Paying $1.99 per TV show does not work with how most people watch TV — it is a music model. People like trying out new shows to see if they like it. If they do, they continue watching; if not, that is okay, because it did not cost them anything. Unless you like wasting $1.99, though, that simply is not possible on iTunes.
Even if you really like a TV show, usually you do not want to keep a copy of it, so the $1.99 is still a little much.
So this is what I propose. iTunes should have a subscriptions, where you pay something like $15 per month, and can watch as many TV shows as you want, and x amount of movies.

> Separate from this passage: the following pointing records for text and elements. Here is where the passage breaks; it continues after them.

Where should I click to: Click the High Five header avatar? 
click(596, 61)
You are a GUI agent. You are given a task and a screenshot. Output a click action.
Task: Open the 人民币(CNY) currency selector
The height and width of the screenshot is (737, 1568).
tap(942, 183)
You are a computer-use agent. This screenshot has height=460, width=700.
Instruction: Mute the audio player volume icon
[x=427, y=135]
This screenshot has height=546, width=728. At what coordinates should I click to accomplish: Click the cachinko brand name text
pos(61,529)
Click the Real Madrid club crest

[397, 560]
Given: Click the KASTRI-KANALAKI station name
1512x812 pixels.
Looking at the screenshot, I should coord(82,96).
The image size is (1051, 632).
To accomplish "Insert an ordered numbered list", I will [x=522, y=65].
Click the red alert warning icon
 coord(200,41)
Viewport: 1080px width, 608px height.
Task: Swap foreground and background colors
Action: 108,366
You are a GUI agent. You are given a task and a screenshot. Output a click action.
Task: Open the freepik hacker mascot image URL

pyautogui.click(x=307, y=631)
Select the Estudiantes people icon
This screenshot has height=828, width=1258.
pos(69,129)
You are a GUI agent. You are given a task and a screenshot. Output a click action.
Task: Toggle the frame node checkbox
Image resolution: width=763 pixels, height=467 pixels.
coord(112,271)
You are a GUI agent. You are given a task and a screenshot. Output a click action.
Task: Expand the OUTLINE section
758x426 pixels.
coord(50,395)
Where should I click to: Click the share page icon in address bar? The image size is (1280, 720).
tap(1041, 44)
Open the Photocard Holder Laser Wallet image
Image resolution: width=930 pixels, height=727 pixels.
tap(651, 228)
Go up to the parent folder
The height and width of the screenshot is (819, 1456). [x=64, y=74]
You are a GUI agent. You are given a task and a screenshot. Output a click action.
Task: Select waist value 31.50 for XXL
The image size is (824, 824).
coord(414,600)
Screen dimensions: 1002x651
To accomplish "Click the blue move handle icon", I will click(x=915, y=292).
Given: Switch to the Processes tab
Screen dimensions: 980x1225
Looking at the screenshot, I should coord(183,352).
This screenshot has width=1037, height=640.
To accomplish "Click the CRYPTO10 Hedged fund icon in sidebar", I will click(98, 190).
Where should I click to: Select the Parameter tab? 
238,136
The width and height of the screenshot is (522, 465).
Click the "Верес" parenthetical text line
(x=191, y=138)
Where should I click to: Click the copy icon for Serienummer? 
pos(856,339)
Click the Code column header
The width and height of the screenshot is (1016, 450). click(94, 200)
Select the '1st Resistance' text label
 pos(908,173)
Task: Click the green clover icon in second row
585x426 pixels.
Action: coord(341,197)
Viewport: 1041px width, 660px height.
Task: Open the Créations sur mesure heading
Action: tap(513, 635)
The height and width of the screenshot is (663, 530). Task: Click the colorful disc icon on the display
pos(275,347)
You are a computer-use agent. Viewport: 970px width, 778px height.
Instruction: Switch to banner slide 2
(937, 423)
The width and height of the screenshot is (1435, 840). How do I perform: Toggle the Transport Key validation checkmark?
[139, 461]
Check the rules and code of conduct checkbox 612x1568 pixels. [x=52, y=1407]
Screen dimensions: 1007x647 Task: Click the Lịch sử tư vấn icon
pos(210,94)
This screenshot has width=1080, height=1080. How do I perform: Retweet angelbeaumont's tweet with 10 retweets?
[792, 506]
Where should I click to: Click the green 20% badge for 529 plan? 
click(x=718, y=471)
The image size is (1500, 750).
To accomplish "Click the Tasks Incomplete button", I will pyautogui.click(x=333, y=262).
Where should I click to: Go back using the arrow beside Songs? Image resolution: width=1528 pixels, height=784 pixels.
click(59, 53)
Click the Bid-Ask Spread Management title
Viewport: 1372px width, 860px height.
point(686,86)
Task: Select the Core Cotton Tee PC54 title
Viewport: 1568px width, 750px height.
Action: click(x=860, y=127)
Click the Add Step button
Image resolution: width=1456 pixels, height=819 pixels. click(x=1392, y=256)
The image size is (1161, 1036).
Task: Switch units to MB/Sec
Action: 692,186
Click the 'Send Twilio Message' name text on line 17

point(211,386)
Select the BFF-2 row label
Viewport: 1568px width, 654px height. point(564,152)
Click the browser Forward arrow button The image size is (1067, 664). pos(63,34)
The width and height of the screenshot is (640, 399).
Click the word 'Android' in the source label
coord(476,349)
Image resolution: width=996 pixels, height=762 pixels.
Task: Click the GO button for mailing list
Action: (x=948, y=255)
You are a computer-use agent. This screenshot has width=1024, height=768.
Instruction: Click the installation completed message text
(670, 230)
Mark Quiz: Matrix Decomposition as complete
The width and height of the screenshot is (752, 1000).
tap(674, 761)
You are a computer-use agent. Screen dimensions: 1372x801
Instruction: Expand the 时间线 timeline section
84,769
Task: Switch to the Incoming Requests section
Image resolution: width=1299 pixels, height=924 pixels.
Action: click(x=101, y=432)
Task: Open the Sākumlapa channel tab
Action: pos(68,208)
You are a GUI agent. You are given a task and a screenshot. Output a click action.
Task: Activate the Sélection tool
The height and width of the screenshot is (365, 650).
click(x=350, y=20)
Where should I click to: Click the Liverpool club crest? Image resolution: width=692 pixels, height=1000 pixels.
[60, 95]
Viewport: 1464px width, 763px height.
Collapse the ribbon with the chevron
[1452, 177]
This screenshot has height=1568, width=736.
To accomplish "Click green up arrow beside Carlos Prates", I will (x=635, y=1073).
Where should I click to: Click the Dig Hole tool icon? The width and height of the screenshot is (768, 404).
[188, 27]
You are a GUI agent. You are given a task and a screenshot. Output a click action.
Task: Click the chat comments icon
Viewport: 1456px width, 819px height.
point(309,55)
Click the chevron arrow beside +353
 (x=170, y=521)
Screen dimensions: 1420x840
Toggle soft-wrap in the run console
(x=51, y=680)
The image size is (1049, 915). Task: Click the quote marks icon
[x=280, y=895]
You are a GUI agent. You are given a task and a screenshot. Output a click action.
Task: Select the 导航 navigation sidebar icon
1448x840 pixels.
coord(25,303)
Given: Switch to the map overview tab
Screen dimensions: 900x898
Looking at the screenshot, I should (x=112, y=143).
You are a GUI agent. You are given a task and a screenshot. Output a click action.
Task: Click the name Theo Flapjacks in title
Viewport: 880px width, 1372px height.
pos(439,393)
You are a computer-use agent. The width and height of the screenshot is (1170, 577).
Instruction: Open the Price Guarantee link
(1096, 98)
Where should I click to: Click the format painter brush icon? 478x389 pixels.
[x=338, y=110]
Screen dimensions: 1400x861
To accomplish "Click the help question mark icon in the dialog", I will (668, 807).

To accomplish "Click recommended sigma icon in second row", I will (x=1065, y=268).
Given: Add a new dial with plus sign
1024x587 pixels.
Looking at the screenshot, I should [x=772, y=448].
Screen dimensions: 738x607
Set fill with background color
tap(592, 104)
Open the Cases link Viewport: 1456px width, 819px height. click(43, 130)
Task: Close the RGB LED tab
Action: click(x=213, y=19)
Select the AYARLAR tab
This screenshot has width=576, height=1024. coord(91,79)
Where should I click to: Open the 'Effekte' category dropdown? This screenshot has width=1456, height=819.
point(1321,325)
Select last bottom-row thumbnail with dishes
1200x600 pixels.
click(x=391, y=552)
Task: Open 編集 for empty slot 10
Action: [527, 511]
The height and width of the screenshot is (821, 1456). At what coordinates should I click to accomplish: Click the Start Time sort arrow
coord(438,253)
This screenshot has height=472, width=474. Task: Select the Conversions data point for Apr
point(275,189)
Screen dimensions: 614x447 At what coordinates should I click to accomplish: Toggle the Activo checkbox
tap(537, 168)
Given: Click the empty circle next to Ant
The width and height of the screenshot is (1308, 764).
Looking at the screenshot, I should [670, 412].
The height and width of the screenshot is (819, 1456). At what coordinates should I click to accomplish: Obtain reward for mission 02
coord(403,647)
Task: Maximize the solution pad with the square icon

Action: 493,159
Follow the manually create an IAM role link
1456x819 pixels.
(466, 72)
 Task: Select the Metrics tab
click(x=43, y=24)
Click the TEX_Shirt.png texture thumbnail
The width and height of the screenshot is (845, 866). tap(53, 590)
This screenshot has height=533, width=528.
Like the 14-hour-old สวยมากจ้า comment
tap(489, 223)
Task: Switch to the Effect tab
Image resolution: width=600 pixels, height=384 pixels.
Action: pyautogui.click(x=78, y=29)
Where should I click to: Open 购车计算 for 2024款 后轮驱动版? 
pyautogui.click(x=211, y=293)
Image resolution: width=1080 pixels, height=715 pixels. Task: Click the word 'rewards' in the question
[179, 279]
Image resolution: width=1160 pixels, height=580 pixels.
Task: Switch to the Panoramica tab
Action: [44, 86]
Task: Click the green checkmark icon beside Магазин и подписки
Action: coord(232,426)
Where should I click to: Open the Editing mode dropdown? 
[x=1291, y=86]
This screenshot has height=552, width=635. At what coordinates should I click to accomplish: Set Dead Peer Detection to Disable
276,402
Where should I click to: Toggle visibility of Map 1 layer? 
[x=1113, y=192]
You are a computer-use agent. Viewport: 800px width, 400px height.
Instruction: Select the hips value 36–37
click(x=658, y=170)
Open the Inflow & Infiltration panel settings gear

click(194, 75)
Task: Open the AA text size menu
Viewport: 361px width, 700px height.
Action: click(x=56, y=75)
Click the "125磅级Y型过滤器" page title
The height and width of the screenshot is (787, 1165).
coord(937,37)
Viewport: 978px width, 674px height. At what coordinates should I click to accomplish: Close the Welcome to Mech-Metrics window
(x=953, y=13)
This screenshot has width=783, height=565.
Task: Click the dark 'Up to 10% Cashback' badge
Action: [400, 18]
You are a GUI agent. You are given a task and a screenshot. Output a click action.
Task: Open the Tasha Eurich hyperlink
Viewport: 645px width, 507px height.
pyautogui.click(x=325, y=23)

There should be different plan levels, but unlimited TV shows should be the constant factor, while the number of movies changes.1
Of course, you can still buy TV shows and movies like normal — these are additional options.
With good reason, I believe Apple is hesitant to introduce subscriptions in iTunes because it complicates it. But if kept simple and connected to its purpose, this would be incredibly useful. For much less than cable, and much more conveniently than Netflix, you would be able to watch as much TV shows as you want, and a few movies a month, all over the same box which brings your music, photos and personal video to your home theatre. The AppleTV would be incredible.